One criticism of the systems are they do not have legislative underpinning - they are run on good will and voluntary participation - but so far all the organisations in Norfolk and Waveney are in.

And ICSs initially came under scrutiny for their original name - accountable care organisations.

They were rebranded over sensitivities about the name which was coined in the US and but campaigners' fears they were Trojan horses for privatisation have continued.

A group including the late Professor Stephen Hawking, who died last month, were granted permission to bring a judicial review against NHS England and health secretary Jeremy Hunt over the changes.

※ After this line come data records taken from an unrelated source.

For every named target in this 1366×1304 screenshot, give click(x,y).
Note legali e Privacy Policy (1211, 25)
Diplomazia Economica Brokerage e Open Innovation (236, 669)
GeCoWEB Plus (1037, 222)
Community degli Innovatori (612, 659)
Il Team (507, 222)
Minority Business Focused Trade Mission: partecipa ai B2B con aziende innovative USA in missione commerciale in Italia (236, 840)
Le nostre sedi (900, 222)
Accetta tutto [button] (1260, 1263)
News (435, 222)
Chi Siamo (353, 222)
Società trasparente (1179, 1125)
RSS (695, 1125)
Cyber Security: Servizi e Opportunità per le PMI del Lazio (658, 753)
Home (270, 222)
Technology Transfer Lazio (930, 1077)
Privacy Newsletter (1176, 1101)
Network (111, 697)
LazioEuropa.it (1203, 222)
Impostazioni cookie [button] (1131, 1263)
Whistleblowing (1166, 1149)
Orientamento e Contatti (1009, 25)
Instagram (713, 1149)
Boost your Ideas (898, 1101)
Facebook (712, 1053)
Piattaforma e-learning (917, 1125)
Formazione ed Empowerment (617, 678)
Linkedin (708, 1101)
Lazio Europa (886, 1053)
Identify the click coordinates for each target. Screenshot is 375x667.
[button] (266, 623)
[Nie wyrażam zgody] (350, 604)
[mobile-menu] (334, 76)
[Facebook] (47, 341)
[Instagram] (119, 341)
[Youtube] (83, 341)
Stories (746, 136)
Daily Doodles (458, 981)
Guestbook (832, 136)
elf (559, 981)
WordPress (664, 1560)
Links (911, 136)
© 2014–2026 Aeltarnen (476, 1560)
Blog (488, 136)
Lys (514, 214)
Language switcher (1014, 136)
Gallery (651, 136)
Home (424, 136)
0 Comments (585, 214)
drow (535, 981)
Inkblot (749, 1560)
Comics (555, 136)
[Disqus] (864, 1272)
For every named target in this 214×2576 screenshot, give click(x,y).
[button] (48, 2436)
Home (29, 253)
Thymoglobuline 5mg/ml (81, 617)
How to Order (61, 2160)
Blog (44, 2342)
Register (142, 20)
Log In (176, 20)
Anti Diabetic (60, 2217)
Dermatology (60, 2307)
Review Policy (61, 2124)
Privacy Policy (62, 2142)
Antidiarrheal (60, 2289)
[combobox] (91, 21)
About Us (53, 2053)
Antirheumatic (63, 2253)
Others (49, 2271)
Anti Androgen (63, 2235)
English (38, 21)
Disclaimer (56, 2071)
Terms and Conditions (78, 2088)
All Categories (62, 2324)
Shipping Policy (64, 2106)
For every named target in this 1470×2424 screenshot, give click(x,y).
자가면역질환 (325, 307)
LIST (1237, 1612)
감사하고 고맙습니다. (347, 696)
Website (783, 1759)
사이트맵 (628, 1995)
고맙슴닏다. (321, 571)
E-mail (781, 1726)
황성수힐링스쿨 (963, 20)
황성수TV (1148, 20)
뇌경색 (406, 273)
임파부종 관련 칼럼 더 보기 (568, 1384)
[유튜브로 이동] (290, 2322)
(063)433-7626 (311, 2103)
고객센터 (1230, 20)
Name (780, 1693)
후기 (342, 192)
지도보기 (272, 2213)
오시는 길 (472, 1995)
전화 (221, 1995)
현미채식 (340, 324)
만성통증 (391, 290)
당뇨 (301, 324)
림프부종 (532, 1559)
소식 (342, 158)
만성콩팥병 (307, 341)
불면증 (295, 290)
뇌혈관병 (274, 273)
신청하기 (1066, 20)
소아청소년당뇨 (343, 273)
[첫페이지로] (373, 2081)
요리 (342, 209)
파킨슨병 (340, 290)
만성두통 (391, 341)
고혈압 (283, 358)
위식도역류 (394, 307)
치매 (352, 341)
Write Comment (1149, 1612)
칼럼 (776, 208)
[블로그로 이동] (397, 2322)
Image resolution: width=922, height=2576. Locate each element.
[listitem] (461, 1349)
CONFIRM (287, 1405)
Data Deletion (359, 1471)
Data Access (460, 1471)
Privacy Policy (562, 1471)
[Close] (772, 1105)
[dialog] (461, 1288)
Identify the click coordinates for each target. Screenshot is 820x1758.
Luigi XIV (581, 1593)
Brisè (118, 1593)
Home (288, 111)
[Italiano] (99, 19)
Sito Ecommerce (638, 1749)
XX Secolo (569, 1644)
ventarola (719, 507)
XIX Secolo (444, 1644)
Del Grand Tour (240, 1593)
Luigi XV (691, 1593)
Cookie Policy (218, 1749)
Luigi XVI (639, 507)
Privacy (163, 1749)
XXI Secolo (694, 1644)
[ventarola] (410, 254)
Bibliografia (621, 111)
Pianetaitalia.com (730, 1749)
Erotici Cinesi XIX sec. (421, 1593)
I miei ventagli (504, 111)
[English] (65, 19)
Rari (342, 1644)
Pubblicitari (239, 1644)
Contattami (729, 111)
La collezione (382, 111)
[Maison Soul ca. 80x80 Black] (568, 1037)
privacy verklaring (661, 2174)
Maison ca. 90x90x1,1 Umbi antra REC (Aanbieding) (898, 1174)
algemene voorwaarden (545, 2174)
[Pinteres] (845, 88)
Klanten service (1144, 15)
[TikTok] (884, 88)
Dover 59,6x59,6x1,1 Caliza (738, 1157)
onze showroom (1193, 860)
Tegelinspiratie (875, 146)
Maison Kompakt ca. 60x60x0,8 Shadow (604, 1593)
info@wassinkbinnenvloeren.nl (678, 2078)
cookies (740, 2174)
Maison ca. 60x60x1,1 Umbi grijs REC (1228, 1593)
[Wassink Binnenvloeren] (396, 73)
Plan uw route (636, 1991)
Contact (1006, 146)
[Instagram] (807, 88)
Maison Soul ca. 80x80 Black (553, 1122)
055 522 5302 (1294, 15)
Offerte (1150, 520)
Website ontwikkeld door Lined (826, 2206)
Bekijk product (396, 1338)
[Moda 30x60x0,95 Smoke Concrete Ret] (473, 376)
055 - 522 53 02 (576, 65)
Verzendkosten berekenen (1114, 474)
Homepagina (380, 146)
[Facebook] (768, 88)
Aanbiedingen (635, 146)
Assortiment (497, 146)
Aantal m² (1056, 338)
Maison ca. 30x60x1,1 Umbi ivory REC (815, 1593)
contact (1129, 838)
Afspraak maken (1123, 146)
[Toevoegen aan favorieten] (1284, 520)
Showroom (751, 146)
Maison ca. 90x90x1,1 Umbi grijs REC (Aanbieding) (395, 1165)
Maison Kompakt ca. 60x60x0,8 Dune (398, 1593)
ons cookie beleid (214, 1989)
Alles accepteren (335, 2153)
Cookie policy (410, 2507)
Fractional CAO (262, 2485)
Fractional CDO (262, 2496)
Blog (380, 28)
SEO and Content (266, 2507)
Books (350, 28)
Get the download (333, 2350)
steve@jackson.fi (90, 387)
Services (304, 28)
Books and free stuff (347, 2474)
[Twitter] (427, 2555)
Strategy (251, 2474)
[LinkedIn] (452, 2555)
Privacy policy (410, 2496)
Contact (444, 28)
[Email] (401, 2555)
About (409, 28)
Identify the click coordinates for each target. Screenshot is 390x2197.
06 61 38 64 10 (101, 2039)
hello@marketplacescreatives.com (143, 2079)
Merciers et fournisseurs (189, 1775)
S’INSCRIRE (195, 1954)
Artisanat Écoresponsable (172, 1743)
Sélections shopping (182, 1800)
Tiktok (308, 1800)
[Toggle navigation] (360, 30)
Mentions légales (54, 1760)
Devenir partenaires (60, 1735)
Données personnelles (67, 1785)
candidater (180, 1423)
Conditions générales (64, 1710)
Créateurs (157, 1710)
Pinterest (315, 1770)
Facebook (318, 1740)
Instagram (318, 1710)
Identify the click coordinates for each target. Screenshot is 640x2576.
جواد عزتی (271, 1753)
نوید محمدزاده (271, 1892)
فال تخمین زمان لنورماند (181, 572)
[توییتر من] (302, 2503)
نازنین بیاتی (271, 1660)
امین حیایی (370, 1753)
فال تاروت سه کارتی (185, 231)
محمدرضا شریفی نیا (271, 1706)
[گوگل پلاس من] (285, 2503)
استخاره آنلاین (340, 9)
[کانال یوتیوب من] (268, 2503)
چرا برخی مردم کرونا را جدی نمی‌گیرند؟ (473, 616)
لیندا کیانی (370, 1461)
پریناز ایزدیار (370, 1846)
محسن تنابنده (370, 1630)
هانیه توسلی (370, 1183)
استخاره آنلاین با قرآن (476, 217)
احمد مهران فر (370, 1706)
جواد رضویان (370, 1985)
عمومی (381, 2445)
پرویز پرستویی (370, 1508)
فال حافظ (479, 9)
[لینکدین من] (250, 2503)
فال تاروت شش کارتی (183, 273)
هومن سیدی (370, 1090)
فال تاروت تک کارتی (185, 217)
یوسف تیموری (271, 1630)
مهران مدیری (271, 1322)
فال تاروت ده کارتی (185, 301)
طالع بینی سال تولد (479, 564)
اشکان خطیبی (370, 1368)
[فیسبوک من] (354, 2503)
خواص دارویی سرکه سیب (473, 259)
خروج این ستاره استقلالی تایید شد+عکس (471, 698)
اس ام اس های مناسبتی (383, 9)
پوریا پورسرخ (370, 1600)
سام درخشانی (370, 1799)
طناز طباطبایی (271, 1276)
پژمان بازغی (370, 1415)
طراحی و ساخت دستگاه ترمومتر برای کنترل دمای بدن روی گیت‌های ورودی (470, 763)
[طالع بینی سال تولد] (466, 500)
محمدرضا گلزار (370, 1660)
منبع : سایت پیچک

Locally Jan McLachlan, Sue Vaughan and Jan Ainsley - from the NHS NAG - said: 'The creeping privatisation agenda has been operating very stealthily [...] this is because if the public really knew how far down the line NHS privatisation really was there would be a massive outcry.'

But a spokesman for the STP said the Norfolk system would 'bear no relation to American models of care'.

And the Department for Health and Social Care have previously strongly rejected such claims. It said it was 'misleading' and 'irresponsible scaremongering' to suggest the systems were being used to support privatisation of the NHS.

Nigel Edwards, chief executive of the Nuffield Trust, told the Financial Times this month that fear over privatisation 'has a major drawback to it, which is at the moment there's nothing to privatise'.

Because ICSs are purely voluntary, he told the newspaper 'you can't privatise something that doesn't actually exist in law'.

Locally one key concerns seems to be over finances, with the local authority keen not to take on the financial baggage of the NHS, much of which is in deficit.

Documents outlining the ICS bid said: 'A key consideration of [Norfolk County Council] will remain to ensure that the financial liabilities of the NHS do not pass to the local authority under these arrangements.'

Does it work?

Early evidence is showing some progress is being made in stemming the demand for hospital care, but it is widely accepted that it will be many years before the real impact of changes take effect.

What happens next?

NHS England had discussions with several areas - including Norfolk and Waveney - last year about becoming second-wave ICSs, and the new cohort was expected to be announced early this year.

Leaders were not given a revised timetable, but the Health Service Journal reported some were told to expect an announcement in April or May.